Task instructions: Word for word, repeat each of the records below.

Stored data:
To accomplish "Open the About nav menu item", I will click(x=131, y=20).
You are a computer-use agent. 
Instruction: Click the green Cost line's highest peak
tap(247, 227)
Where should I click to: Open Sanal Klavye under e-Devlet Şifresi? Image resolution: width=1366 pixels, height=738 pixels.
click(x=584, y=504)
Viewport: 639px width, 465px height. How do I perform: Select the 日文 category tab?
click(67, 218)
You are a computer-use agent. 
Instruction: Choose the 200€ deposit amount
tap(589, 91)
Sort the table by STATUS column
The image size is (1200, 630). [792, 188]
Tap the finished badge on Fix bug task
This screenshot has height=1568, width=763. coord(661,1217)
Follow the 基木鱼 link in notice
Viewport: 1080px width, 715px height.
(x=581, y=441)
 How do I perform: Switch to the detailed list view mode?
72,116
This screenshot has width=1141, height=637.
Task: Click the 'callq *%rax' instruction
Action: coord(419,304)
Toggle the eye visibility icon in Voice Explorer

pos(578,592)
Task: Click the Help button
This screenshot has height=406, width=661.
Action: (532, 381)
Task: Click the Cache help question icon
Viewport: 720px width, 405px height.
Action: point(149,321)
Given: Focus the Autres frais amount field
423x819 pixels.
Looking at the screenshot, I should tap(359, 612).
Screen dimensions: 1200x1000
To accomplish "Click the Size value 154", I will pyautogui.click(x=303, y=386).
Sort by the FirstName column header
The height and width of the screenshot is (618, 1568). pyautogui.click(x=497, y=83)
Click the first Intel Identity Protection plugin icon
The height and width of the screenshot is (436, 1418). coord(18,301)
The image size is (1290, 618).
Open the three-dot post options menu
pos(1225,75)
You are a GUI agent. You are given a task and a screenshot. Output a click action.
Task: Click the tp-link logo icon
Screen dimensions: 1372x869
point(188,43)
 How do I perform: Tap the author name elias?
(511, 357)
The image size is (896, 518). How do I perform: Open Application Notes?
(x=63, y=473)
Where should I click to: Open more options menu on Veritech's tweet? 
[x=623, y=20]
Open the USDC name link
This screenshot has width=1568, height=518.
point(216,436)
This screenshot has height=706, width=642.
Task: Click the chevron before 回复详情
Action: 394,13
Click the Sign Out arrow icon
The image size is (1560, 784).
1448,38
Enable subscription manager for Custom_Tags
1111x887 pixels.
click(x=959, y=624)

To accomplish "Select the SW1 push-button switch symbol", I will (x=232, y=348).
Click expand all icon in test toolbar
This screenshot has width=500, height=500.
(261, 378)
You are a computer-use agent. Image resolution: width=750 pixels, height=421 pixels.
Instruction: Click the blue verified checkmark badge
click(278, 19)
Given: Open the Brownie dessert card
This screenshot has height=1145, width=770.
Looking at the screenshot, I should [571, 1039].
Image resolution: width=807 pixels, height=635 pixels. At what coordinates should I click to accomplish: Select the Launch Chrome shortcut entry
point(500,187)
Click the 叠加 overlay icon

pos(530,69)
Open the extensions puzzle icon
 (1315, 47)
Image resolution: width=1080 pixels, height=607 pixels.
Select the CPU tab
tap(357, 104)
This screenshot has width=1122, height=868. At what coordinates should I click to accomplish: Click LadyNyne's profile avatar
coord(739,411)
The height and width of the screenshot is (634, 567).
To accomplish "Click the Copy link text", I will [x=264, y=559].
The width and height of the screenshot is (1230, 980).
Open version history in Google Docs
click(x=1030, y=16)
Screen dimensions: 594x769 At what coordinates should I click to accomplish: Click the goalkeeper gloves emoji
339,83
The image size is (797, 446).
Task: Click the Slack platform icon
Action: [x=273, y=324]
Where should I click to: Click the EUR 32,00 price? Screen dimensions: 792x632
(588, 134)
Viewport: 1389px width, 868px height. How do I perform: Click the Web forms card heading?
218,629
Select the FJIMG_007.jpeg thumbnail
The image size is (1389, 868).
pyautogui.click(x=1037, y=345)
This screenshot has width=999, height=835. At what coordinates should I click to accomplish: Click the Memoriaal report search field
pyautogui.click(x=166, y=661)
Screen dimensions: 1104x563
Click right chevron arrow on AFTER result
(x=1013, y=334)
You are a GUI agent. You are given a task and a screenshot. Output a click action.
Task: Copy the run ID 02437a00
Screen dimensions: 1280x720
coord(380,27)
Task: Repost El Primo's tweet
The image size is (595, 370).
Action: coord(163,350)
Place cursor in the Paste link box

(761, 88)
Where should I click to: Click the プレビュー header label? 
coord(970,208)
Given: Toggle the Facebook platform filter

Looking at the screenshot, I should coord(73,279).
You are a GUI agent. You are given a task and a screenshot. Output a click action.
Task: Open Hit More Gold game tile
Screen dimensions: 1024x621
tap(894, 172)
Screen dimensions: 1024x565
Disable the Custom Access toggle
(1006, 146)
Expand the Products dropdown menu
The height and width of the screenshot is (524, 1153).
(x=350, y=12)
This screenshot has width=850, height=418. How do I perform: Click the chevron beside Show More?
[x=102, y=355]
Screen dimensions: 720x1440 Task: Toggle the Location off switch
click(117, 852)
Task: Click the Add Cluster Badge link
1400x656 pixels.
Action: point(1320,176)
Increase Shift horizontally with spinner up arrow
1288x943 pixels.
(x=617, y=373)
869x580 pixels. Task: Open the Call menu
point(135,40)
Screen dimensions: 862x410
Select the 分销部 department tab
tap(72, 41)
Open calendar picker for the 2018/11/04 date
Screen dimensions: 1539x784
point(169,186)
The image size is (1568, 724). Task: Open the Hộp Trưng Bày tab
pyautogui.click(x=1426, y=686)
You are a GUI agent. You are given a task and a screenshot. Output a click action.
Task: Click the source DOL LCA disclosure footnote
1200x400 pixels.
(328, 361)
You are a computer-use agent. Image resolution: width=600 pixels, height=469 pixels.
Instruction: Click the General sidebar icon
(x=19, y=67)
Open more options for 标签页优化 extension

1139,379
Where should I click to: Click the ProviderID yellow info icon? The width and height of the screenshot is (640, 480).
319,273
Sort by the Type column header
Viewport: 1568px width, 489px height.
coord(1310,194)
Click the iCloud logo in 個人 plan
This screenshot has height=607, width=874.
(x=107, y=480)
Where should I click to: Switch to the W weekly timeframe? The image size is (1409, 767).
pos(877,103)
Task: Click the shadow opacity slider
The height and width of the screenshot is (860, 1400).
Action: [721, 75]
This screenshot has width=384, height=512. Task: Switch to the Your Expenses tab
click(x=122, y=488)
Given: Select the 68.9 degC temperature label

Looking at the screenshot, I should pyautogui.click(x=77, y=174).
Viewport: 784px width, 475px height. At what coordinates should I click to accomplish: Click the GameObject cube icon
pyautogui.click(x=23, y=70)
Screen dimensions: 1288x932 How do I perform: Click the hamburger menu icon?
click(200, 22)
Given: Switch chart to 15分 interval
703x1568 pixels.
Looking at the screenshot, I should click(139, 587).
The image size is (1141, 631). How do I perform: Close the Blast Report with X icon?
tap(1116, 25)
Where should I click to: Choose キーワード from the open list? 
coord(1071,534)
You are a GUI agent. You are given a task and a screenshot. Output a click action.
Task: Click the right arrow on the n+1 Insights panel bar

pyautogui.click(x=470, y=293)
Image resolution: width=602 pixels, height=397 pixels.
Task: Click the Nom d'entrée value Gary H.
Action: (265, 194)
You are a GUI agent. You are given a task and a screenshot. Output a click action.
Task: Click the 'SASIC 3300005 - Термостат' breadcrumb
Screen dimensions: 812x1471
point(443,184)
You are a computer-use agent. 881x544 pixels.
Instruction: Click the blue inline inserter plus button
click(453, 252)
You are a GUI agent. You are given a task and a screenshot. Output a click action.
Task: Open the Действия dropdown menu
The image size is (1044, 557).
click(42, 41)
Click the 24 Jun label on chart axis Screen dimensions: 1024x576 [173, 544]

Completed task:
To accomplish "Open the About nav menu item", I will click(x=131, y=20).
You are a computer-use agent. 
Instruction: Click the green Cost line's highest peak
tap(247, 227)
Where should I click to: Open Sanal Klavye under e-Devlet Şifresi? Image resolution: width=1366 pixels, height=738 pixels.
click(x=584, y=504)
Viewport: 639px width, 465px height. How do I perform: Select the 日文 category tab?
click(67, 218)
You are a computer-use agent. 
Instruction: Choose the 200€ deposit amount
tap(589, 91)
Sort the table by STATUS column
The image size is (1200, 630). [792, 188]
Tap the finished badge on Fix bug task
This screenshot has height=1568, width=763. coord(661,1217)
Follow the 基木鱼 link in notice
Viewport: 1080px width, 715px height.
(x=581, y=441)
 How do I perform: Switch to the detailed list view mode?
72,116
This screenshot has width=1141, height=637.
Task: Click the 'callq *%rax' instruction
Action: coord(419,304)
Toggle the eye visibility icon in Voice Explorer

pos(578,592)
Task: Click the Help button
This screenshot has height=406, width=661.
Action: (532, 381)
Task: Click the Cache help question icon
Viewport: 720px width, 405px height.
Action: point(149,321)
Given: Focus the Autres frais amount field
423x819 pixels.
Looking at the screenshot, I should tap(359, 612).
Screen dimensions: 1200x1000
To accomplish "Click the Size value 154", I will pyautogui.click(x=303, y=386).
Sort by the FirstName column header
The height and width of the screenshot is (618, 1568). pyautogui.click(x=497, y=83)
Click the first Intel Identity Protection plugin icon
The height and width of the screenshot is (436, 1418). coord(18,301)
The image size is (1290, 618).
Open the three-dot post options menu
pos(1225,75)
You are a GUI agent. You are given a task and a screenshot. Output a click action.
Task: Click the tp-link logo icon
Screen dimensions: 1372x869
point(188,43)
 How do I perform: Tap the author name elias?
(511, 357)
The image size is (896, 518). How do I perform: Open Application Notes?
(x=63, y=473)
Where should I click to: Open more options menu on Veritech's tweet? 
[x=623, y=20]
Open the USDC name link
This screenshot has width=1568, height=518.
point(216,436)
This screenshot has height=706, width=642.
Task: Click the chevron before 回复详情
Action: 394,13
Click the Sign Out arrow icon
The image size is (1560, 784).
1448,38
Enable subscription manager for Custom_Tags
1111x887 pixels.
click(x=959, y=624)

To accomplish "Select the SW1 push-button switch symbol", I will (x=232, y=348).
Click expand all icon in test toolbar
This screenshot has width=500, height=500.
(261, 378)
You are a computer-use agent. Image resolution: width=750 pixels, height=421 pixels.
Instruction: Click the blue verified checkmark badge
click(278, 19)
Given: Open the Brownie dessert card
This screenshot has height=1145, width=770.
Looking at the screenshot, I should [571, 1039].
Image resolution: width=807 pixels, height=635 pixels. At what coordinates should I click to accomplish: Select the Launch Chrome shortcut entry
point(500,187)
Click the 叠加 overlay icon

pos(530,69)
Open the extensions puzzle icon
 (1315, 47)
Image resolution: width=1080 pixels, height=607 pixels.
Select the CPU tab
tap(357, 104)
This screenshot has width=1122, height=868. At what coordinates should I click to accomplish: Click LadyNyne's profile avatar
coord(739,411)
The height and width of the screenshot is (634, 567).
To accomplish "Click the Copy link text", I will [x=264, y=559].
The width and height of the screenshot is (1230, 980).
Open version history in Google Docs
click(x=1030, y=16)
Screen dimensions: 594x769 At what coordinates should I click to accomplish: Click the goalkeeper gloves emoji
339,83
The image size is (797, 446).
Task: Click the Slack platform icon
Action: [x=273, y=324]
Where should I click to: Click the EUR 32,00 price? Screen dimensions: 792x632
(588, 134)
Viewport: 1389px width, 868px height. How do I perform: Click the Web forms card heading?
218,629
Select the FJIMG_007.jpeg thumbnail
The image size is (1389, 868).
pyautogui.click(x=1037, y=345)
This screenshot has width=999, height=835. At what coordinates should I click to accomplish: Click the Memoriaal report search field
pyautogui.click(x=166, y=661)
Screen dimensions: 1104x563
Click right chevron arrow on AFTER result
(x=1013, y=334)
You are a GUI agent. You are given a task and a screenshot. Output a click action.
Task: Copy the run ID 02437a00
Screen dimensions: 1280x720
coord(380,27)
Task: Repost El Primo's tweet
The image size is (595, 370).
Action: coord(163,350)
Place cursor in the Paste link box

(761, 88)
Where should I click to: Click the プレビュー header label? 
coord(970,208)
Given: Toggle the Facebook platform filter

Looking at the screenshot, I should coord(73,279).
You are a GUI agent. You are given a task and a screenshot. Output a click action.
Task: Open Hit More Gold game tile
Screen dimensions: 1024x621
tap(894, 172)
Screen dimensions: 1024x565
Disable the Custom Access toggle
(1006, 146)
Expand the Products dropdown menu
The height and width of the screenshot is (524, 1153).
(x=350, y=12)
This screenshot has width=850, height=418. How do I perform: Click the chevron beside Show More?
[x=102, y=355]
Screen dimensions: 720x1440 Task: Toggle the Location off switch
click(117, 852)
Task: Click the Add Cluster Badge link
1400x656 pixels.
Action: point(1320,176)
Increase Shift horizontally with spinner up arrow
1288x943 pixels.
(x=617, y=373)
869x580 pixels. Task: Open the Call menu
point(135,40)
Screen dimensions: 862x410
Select the 分销部 department tab
tap(72, 41)
Open calendar picker for the 2018/11/04 date
Screen dimensions: 1539x784
point(169,186)
The image size is (1568, 724). Task: Open the Hộp Trưng Bày tab
pyautogui.click(x=1426, y=686)
You are a GUI agent. You are given a task and a screenshot. Output a click action.
Task: Click the source DOL LCA disclosure footnote
1200x400 pixels.
(328, 361)
You are a computer-use agent. Image resolution: width=600 pixels, height=469 pixels.
Instruction: Click the General sidebar icon
(x=19, y=67)
Open more options for 标签页优化 extension

1139,379
Where should I click to: Click the ProviderID yellow info icon? The width and height of the screenshot is (640, 480).
319,273
Sort by the Type column header
Viewport: 1568px width, 489px height.
coord(1310,194)
Click the iCloud logo in 個人 plan
This screenshot has height=607, width=874.
(x=107, y=480)
Where should I click to: Switch to the W weekly timeframe? The image size is (1409, 767).
pos(877,103)
Task: Click the shadow opacity slider
The height and width of the screenshot is (860, 1400).
Action: [721, 75]
This screenshot has width=384, height=512. Task: Switch to the Your Expenses tab
click(x=122, y=488)
Given: Select the 68.9 degC temperature label

Looking at the screenshot, I should pyautogui.click(x=77, y=174).
Viewport: 784px width, 475px height. At what coordinates should I click to accomplish: Click the GameObject cube icon
pyautogui.click(x=23, y=70)
Screen dimensions: 1288x932 How do I perform: Click the hamburger menu icon?
click(200, 22)
Given: Switch chart to 15分 interval
703x1568 pixels.
Looking at the screenshot, I should click(139, 587).
The image size is (1141, 631). How do I perform: Close the Blast Report with X icon?
tap(1116, 25)
Where should I click to: Choose キーワード from the open list? 
coord(1071,534)
You are a GUI agent. You are given a task and a screenshot. Output a click action.
Task: Click the right arrow on the n+1 Insights panel bar

pyautogui.click(x=470, y=293)
Image resolution: width=602 pixels, height=397 pixels.
Task: Click the Nom d'entrée value Gary H.
Action: (265, 194)
You are a GUI agent. You are given a task and a screenshot. Output a click action.
Task: Click the 'SASIC 3300005 - Термостат' breadcrumb
Screen dimensions: 812x1471
point(443,184)
You are a computer-use agent. 881x544 pixels.
Instruction: Click the blue inline inserter plus button
click(453, 252)
You are a GUI agent. You are given a task and a screenshot. Output a click action.
Task: Open the Действия dropdown menu
The image size is (1044, 557).
click(42, 41)
Click the 24 Jun label on chart axis Screen dimensions: 1024x576 [173, 544]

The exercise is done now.